Presently, the routine detection of retroviruses in biological samples is only made indirectly by structure-specific (i.e., non-functional) analysis, namely via the detection of viral-specific antibodies and/or individual components (antigens, RNA proviral DNA). Examples of such detection methods are anti-HIV antibody tests, HIV-p24 antigen tests, and HIV-PCR detection test. Holodniy et al., 1991, J. Infect. Dis. 163:862-866; Henrard et al, 1992, AIDS Res. Hum. Retrovir. 8:47-52. This type of analysis is based on a structure-specific molecular interaction between antibody and antigen or PCR primer and proviral DNA. Since it is not testing for viral function, it does not establish the presence of biological intact and functional retroviral particles. Furthermore, this type of analysis does not detect all stages of a viral infection, e.g., the phase in which the infection has already taken place, but antibodies have not yet been generated. These factors can cause both false positive or false negative results.

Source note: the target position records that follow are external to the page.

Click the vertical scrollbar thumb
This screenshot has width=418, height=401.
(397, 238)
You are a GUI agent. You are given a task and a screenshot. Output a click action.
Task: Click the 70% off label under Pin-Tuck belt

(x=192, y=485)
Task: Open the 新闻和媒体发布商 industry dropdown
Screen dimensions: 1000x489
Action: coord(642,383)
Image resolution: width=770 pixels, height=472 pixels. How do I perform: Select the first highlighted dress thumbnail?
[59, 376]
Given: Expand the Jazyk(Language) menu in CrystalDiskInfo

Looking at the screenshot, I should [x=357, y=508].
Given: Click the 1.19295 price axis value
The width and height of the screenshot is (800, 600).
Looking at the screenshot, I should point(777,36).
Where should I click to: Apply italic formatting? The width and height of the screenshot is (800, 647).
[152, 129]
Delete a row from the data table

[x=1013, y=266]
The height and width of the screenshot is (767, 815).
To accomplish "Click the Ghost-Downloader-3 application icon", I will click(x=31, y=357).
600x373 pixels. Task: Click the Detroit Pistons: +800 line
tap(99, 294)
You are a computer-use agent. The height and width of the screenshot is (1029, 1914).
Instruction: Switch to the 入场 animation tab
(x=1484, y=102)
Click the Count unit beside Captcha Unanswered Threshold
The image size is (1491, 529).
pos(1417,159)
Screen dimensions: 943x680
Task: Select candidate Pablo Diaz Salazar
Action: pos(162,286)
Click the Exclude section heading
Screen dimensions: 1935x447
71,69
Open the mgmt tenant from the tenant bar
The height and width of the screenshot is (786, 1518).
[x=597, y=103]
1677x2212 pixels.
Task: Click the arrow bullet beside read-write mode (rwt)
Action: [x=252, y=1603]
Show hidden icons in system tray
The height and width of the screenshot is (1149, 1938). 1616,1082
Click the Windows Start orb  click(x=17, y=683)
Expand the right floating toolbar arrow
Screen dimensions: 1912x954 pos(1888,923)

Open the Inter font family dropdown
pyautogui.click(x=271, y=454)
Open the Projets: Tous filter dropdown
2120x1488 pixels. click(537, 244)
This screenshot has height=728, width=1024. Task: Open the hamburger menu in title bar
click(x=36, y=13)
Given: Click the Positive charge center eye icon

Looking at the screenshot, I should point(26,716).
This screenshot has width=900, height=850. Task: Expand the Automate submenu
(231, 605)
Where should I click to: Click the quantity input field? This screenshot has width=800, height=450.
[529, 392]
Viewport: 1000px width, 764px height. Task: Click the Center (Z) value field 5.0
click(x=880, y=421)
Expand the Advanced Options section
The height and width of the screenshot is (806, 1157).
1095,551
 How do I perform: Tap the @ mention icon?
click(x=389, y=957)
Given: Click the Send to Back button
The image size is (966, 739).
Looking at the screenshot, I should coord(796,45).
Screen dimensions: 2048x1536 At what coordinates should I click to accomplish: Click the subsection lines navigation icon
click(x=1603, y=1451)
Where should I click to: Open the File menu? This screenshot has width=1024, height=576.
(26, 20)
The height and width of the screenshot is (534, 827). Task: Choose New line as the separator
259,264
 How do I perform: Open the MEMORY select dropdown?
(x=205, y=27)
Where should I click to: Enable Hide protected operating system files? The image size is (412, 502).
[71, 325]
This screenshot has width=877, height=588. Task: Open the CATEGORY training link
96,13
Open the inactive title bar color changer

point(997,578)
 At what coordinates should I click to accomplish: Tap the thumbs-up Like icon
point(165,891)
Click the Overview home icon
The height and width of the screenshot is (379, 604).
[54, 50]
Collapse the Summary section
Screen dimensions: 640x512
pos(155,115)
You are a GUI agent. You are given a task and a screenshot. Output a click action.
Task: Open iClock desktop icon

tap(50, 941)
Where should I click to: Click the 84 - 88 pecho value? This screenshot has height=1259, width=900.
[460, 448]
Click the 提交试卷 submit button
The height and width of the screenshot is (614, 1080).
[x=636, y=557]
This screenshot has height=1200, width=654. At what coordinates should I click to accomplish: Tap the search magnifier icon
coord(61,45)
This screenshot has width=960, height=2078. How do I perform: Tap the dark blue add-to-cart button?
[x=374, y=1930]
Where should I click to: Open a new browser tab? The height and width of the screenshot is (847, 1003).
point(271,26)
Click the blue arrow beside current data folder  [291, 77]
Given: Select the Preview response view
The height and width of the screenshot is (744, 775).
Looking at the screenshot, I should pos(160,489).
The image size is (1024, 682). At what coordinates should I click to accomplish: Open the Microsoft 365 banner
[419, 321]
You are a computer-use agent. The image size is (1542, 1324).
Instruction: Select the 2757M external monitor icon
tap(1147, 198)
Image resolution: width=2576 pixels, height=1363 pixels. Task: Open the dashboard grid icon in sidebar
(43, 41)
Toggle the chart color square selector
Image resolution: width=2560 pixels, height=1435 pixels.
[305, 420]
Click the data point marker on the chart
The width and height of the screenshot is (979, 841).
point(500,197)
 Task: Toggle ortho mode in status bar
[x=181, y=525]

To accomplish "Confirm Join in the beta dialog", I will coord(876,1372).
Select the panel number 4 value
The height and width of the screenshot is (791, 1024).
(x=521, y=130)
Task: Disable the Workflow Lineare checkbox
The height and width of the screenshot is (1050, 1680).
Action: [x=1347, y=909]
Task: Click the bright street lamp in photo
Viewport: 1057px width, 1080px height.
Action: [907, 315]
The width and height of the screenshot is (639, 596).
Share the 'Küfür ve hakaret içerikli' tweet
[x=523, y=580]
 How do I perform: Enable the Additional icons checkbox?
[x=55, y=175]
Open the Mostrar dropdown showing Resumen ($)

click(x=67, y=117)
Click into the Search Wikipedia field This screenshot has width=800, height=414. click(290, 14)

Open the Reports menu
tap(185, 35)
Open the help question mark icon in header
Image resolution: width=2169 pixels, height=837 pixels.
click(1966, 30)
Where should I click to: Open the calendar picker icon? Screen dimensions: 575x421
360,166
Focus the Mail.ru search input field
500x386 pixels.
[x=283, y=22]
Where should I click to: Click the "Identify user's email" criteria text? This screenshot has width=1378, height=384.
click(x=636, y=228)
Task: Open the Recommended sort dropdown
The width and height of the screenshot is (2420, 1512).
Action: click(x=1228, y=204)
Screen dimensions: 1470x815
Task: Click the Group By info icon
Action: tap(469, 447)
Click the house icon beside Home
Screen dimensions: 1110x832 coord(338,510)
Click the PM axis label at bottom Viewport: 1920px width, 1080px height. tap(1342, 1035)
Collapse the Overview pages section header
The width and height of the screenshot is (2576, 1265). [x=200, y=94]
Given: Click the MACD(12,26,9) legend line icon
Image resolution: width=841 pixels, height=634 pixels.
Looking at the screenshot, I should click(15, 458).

Accordingly, there is a need for the direct and also functional detection of retroviruses in biological samples. This need is further underscored by the medical and socio-political significance of retroviruses, presently lead by the greatest medical challenge, AIDS, and by an observable increasing tendency and role of retroviruses in animal and human disease (leukemia, auto-immune diseases, cancer, etc.). In addition, the transmissibility of retroviruses by infection poses a serious challenge on the transfusion and transplantation medicine, calling for reliable detection of viral contamination, both for lymph, saliva, sperm or blood samples, and for organs, skin, bone marrow, etc., to be transplanted. The same problem of viral contamination and infection also applies to the use of pharmaceutical preparations and other pharmaceutical/biotechnological or genetechnological preparations with biological origin for treating diseases in human beings and animals, as well as in basic medical research. A prerequisite for a solution to the above-mentioned problems is the direct detection of functional retroviruses by means of a simple, reliable and sensitive method.
Prior to the present invention, the direct and biologically functional detection of retroviruses was only possible in individual cases. It was labor and time intensive, involving the infection of cells using purified virus preparations or cell culture supernatants. Quantitative, simple and reliable routine methods have not existed prior to this invention. This is due to the complex composition of biological samples (blood, organ extracts, etc.) which contain proteins, enzymes, vitamins, lipids, sugars and various inhibitors. They hinder or render impossible the direct and functional detection of retrovirus.
The process of the present invention provides for the routine, direct and biochemically functional detection of retrovirus in biological samples.